Haven't decided how I like it yet..at least it doesn't have that giant announcement banner at the top if the page that you have to scroll through before getting to the posts like on TB.


----------



## hanna

Looks fantastic, love it


----------



## vampiric_conure

I was just getting used to the old format, but this one looks good! I'll just adjust and if I don't like it I can always return to the old style.

But this one looks so snazzy!


----------



## Scribbles

Posted my respons in Chit Chat...but want to say here that I really like it. Awesome.


----------



## Renae

I really like it, I think it is much, much better!







I especially like how much wider the layout is too.


----------



## enigma731

I really like it overall, but is there a way to still have thanks given/received displayed instead of karma? I liked that feature, and it seems kind of pointless to have karma there instead when everyone's will always just be 10.


----------



## JaimeS

I usually accept change pretty easily, not this time. I went back to the older version. At least for now.


----------



## WendyBeoBuddy

lol funny! i went to tc three times getting angry for it bringing me to tb until i realized that this is tc!
i laugh at myself. ha ha ha!


----------



## meaggiedear

enigma731 said:


> I really like it overall, but is there a way to still have thanks given/received displayed instead of karma? I liked that feature, and it seems kind of pointless to have karma there instead when everyone's will always just be 10.

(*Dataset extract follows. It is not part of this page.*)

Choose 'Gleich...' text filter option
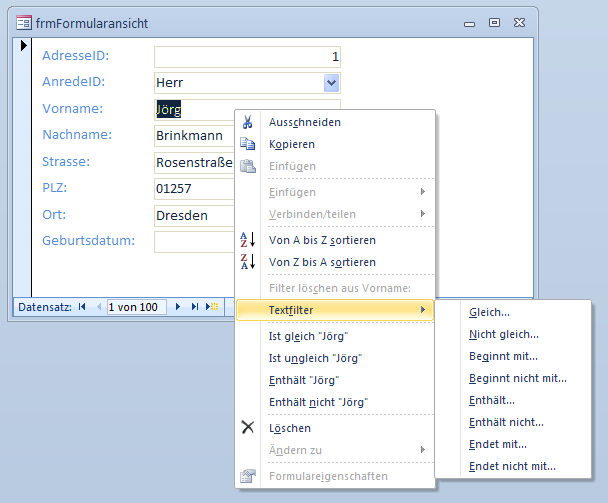The height and width of the screenshot is (503, 608). coord(489,312)
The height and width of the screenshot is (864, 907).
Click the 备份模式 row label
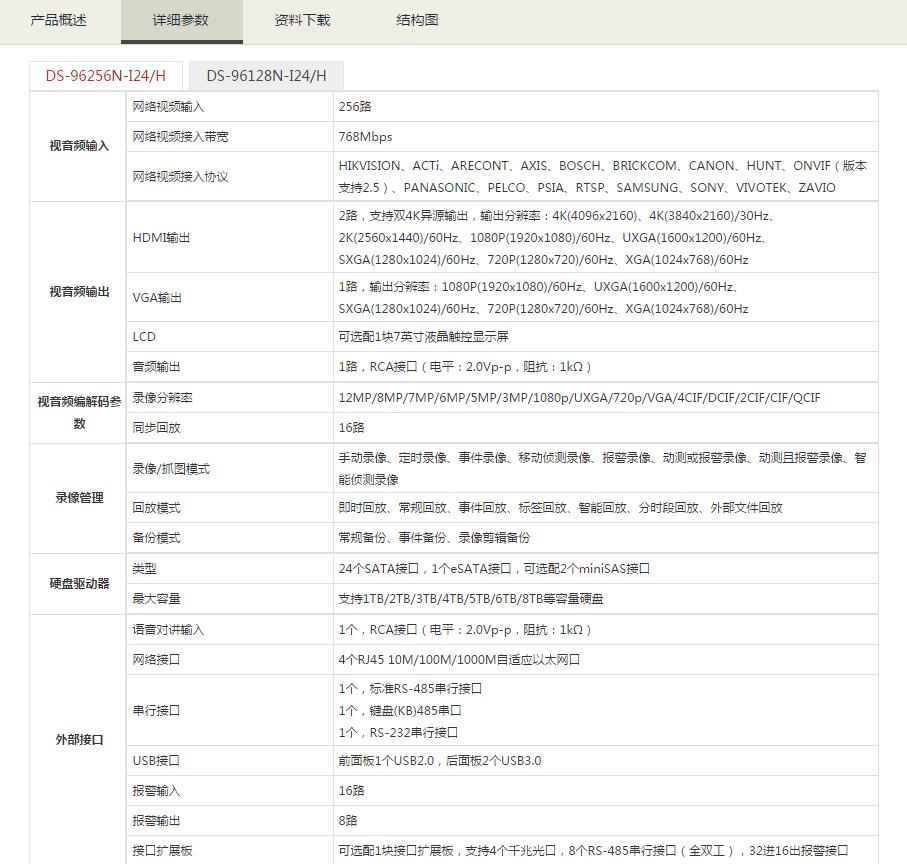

Agreed. Or change it all over to karma.


----------



## roxy culver

Enigma I'll look into it and see if we can keep the thanks button with the new setup (which I haven't changed to yet, I don't like change!!!! lol)


----------



## sangs_becky

Awesome job Dave! thanks for the new look, though i am here only for a month it would a little time to get accustomed to the new look.The really good thing about this version is it works great on my mobile


----------



## srtiels

Wow! At first I thought, when did I hit the zoom button?, the page was full screen. Dave...AWESOME job! It looks great.


----------



## bjknight93

I'm liking it more. I like that the search box isn't on a drop-down anymore.  I use my phone on the forum and sometimes it's hard to use the search feature. And I know there's tapatalk, but I don't like it much...and I'm stubborn.


----------



## Budgiegirl14

Woohoo! Now it feels like I am at TB. Love the look!

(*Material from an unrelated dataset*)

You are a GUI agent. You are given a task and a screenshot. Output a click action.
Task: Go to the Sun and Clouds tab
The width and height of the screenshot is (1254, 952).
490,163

The reason why everyone has the same points is because it's new. In a couple of months everyone will have completely different points, depending on how good of a member they are.


----------



## Dave

I'm looking into changing the karma box to a thanks box, since that's what we use here. Stay tuned.


----------



## meaggiedear

Dave said:


> I'm looking into changing the karma box to a thanks box, since that's what we use here. Stay tuned.


Excellent!


----------



## Tiel'♥12

Your right! I'm on TB often,so I do feel at home!


----------



## Scribbles

I sent 2 or 3 "Karma"s and the number hasn't changed (this was yesterday).


----------



## bjknight93

We don't use the Karma system here..so the number probably won't change no matter what you do. We use the "Thanks" button. Dave is fixing it so that instead of Karma up there it will be a Thanks version of it. 

Dave:


> I'm looking into changing the karma box to a thanks box, since that's what we use here.


----------



## Dave

The thanks stats have been added to your posts now.


----------



## enigma731

Yay, thanks Dave!


----------



## JaimeS

Ok, so I tried the new version again and I have decided I like it. It looks really nice. I guess it was just the initial shock of the change.


----------